„Politik und Regierungen meinen, sich über Naturgesetze erheben zu können. Das ist Irrsinn“, sagt Philipp Gebhardt vom Kollektiv Solidarisch aus der Krise. Mit Aktionen vor den Standorten von Impfhersteller:innen wie Pfizer in Zürich Oerlikon wollen die Aktivist:innen des Kollektivs auf die verheerenden Folgen der nationalen Impfpolitik während einer globalen Pandemie aufmerksam machen.
Sie fordern eine Abkehr von Privatisierungen im Gesundheitssektor, eine Aufhebung der geistigen Eigentumsrechte und die Verstaatlichung der Pharmakonzerne. Nur so könne die Schweiz zu einer solidarischen – also einer globalen – Pandemiebekämpfung beitragen.

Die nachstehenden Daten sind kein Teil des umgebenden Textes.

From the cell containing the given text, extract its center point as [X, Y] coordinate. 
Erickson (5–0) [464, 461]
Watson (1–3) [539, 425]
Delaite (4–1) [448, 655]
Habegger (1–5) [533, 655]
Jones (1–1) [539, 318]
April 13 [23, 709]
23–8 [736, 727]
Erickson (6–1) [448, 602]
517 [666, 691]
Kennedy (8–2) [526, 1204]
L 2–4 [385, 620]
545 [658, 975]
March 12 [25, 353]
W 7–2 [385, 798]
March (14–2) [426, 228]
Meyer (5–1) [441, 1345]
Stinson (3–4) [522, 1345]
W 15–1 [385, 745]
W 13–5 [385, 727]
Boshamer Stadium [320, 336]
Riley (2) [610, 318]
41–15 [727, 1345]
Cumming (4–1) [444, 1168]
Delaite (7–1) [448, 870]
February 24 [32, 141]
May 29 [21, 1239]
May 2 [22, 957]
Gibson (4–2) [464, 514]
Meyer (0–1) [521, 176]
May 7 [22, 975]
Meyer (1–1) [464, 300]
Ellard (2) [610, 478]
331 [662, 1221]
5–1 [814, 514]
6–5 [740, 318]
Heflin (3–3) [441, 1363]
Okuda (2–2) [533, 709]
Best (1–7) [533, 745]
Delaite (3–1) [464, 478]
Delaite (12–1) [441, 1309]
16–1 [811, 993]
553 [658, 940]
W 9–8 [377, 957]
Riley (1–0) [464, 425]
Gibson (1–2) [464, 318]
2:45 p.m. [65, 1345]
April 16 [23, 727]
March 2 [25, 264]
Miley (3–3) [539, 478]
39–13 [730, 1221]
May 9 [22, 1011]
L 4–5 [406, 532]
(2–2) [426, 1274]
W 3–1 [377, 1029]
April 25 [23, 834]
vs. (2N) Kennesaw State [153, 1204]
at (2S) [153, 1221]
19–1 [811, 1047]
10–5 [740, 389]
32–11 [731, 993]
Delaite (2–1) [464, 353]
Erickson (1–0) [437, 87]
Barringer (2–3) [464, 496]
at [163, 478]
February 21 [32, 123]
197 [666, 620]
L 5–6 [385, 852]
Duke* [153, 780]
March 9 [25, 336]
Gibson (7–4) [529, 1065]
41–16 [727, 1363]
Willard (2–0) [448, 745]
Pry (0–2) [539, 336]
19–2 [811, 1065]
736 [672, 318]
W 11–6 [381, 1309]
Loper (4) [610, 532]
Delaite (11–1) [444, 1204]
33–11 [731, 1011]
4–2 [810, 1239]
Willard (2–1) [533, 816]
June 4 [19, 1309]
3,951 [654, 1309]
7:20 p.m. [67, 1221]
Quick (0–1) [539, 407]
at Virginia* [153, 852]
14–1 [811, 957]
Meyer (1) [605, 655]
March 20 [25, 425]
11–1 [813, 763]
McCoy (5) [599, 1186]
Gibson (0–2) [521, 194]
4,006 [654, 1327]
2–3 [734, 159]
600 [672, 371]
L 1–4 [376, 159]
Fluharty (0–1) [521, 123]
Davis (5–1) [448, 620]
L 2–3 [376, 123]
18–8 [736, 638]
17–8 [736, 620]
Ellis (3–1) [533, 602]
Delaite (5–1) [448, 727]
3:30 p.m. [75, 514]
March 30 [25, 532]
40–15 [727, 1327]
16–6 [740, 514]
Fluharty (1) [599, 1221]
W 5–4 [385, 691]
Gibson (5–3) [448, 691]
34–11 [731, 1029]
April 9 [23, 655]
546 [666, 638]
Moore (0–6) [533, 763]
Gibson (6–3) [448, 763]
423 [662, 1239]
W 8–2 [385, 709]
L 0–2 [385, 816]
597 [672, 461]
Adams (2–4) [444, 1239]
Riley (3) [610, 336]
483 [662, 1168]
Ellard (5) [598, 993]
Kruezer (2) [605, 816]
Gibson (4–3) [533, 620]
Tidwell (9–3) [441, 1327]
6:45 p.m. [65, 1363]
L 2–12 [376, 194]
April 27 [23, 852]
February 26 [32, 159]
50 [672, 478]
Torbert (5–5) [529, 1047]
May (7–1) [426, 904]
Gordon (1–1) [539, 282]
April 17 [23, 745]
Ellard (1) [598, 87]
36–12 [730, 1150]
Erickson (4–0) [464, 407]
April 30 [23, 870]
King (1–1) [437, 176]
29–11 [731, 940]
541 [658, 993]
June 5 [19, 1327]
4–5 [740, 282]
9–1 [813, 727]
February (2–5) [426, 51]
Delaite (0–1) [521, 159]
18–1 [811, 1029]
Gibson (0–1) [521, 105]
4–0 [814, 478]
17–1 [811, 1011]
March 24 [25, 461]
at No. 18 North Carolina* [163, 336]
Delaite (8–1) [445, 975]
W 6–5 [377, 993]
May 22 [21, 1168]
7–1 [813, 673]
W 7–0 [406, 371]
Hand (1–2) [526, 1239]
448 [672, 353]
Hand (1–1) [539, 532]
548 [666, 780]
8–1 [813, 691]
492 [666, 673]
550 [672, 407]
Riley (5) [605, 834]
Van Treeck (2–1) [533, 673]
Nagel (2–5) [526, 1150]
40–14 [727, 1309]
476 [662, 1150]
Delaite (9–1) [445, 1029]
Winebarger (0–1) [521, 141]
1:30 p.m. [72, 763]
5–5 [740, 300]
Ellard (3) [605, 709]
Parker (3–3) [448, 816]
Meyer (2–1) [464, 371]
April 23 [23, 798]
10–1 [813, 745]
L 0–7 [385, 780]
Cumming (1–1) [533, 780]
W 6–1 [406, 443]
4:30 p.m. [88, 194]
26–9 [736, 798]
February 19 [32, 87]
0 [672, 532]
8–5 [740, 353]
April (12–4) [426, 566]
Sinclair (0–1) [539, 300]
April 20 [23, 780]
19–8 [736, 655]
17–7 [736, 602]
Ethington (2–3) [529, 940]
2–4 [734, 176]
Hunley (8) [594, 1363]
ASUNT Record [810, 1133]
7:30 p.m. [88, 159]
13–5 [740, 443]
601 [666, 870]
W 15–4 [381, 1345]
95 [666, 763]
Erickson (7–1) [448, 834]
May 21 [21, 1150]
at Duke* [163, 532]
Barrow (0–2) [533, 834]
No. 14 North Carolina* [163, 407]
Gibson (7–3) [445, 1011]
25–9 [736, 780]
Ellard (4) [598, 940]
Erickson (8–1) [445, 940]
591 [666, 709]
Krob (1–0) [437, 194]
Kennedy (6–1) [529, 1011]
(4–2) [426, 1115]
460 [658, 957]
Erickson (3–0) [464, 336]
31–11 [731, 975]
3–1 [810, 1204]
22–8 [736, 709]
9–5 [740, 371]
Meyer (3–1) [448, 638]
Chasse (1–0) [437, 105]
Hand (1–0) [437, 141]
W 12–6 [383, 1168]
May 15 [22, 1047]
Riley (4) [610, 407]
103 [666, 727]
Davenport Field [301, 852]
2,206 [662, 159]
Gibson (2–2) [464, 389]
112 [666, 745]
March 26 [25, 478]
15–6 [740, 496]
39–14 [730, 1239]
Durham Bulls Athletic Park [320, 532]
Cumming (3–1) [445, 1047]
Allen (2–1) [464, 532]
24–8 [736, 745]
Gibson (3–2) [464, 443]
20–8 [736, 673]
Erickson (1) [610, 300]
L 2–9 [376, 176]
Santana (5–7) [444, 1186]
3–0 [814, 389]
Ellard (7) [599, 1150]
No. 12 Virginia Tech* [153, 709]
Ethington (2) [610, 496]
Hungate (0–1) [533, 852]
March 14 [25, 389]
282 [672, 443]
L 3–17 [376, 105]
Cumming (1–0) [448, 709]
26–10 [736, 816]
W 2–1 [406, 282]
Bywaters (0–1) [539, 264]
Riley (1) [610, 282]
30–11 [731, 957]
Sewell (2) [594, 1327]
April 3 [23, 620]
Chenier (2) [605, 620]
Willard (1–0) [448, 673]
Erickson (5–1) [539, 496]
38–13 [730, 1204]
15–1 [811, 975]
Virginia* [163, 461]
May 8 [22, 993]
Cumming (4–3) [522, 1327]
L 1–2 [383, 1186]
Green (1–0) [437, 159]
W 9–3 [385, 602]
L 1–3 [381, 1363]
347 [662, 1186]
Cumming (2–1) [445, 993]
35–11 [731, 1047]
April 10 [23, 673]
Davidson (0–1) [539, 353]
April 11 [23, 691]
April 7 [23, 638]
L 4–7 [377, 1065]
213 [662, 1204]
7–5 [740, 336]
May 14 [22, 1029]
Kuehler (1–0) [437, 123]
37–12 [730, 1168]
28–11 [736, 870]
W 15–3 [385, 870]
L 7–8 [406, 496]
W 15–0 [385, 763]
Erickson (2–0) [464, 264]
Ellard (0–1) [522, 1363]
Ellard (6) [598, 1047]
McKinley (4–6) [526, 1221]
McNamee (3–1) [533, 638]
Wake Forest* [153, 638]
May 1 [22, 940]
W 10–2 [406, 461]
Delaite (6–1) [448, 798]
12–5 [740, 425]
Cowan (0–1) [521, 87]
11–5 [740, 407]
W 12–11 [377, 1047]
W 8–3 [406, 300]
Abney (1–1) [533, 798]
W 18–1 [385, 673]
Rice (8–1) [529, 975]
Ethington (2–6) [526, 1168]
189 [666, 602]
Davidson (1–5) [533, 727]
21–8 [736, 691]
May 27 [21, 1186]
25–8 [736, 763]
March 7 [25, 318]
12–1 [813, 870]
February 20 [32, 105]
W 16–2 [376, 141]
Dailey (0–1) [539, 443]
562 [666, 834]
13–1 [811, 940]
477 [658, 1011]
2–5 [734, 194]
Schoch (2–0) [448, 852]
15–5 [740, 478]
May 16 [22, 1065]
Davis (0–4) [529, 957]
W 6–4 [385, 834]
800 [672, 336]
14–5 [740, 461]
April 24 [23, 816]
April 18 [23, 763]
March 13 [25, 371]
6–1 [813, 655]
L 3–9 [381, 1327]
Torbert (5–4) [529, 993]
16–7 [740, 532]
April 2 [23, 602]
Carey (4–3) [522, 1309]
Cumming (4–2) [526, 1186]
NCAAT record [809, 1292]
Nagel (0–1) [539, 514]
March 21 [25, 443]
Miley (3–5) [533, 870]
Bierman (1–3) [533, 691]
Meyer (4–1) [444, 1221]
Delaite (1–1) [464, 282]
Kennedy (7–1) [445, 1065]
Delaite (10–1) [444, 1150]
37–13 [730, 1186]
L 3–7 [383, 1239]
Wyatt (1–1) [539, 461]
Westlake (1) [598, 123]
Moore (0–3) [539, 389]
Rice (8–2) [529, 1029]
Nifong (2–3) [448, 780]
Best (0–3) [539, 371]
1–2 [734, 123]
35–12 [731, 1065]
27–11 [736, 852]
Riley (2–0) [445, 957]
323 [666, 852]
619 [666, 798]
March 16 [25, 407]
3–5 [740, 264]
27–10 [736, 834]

Globale Pandemie, nationale Lösungen
Isoliert betrachtet steht die Schweiz nicht schlecht da: Mitte April lockerte der Bundesrat die bisherigen Pandemiemassnahmen. Trotz zu hoher Inzidenzwerte wurden Restaurant-Terrassen geöffnet und auch Sport- sowie Kulturstätten können seither wieder besucht werden.
Scheinbar bewährte sich der „Schweizer Weg“ bis zum jetzigen Zeitpunkt: Die Anzahl der Neuansteckungen sinkt trotz Öffnungen. Parallel dazu legt die Schweiz beim Impfen einen Zahn zu: 17 Prozent der Bevölkerung sind, Stand 23. Mai 2021, vollständig geimpft. Ca. 32 Prozent der Bevölkerung haben mindestens eine Impfung erhalten.
Während es in anderen europäischen Ländern ähnlich aussieht wie in der Schweiz, besteht global betrachtet ein grosses Gefälle beim Stand der Impfungen. Auf dem afrikanischen Kontinent beispielsweise sind erst 1,6 Prozent geimpft.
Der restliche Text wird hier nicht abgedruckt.